I’ve decided to challenge myself with this whole blogging thing a bit more. In other words, to actually maintain it, give it all the de rigueur bells and whistles and what have you, and–and here’s the really tricky/iffy part–make it honest. Oh, and regular, too. This is a tall order and in the interest of honesty I have to say that I am not sure I will have the time or inclination to really make this thing sing in a way that I can take pride in, or even take an interest in. The thing is, blogs are a dime a dozen, and I feel like I have more exciting things to share and to do in the world than sit here and share all of my musings with an anonymous and probably meager throng. I like actually talking to people, looking them in the eye. Or creating things that are a little more complex, and therefore a little more interesting. Spilling words into the void isn’t really my thing. But at the same time I find this whole blogging experience fascinating. And I mean that pretty self-indulgently. All these questions arise about self-censorship, about how much of yourself can actually be (safely) shared in this medium. If I were honest with you, dear reader, I would also offend most of the people I’ve ever known at some point, I’m sure, and I would offend myself. And who wants to do that? So, if I’m not here to be honest, or to make enemies, what then?

GIVEN DATA:

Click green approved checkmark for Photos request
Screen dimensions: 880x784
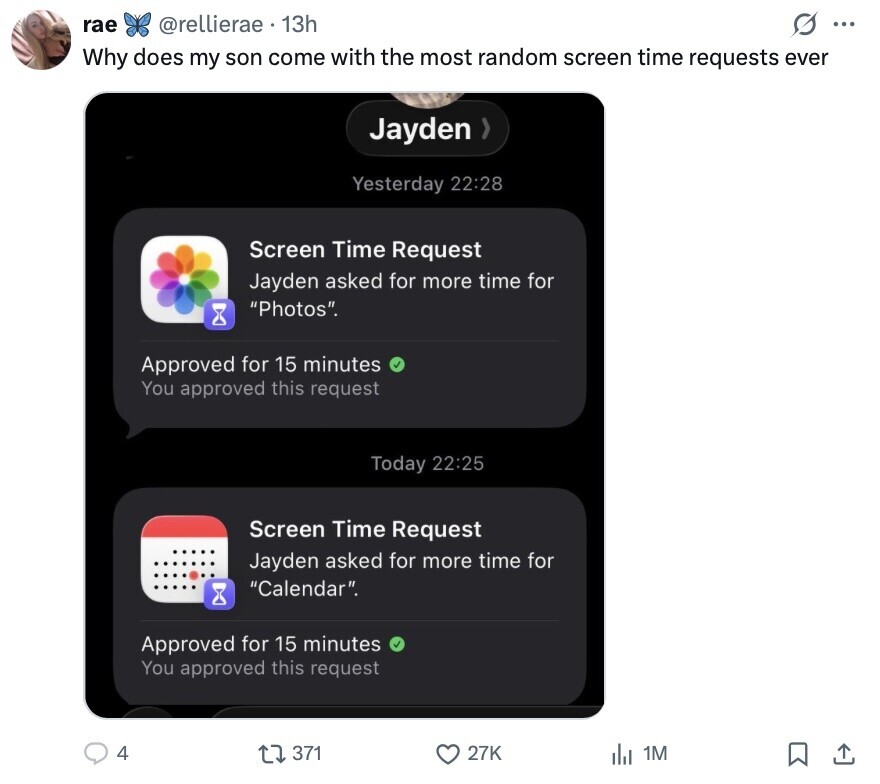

WORK TO DO: Summarize the blogging excerpt in two sentences.

PROBLEM SOLUTION: The writer resolves to maintain the blog properly and make it honest and regular, but doubts having the time or inclination to make it worthwhile, since blogs are a dime a dozen and the writer prefers talking to people face to face and creating more complex things. Still, the writer finds blogging fascinating because it raises questions about self-censorship and how much of oneself can safely be shared, and admits that real honesty would offend most people the writer has known, as well as the writer.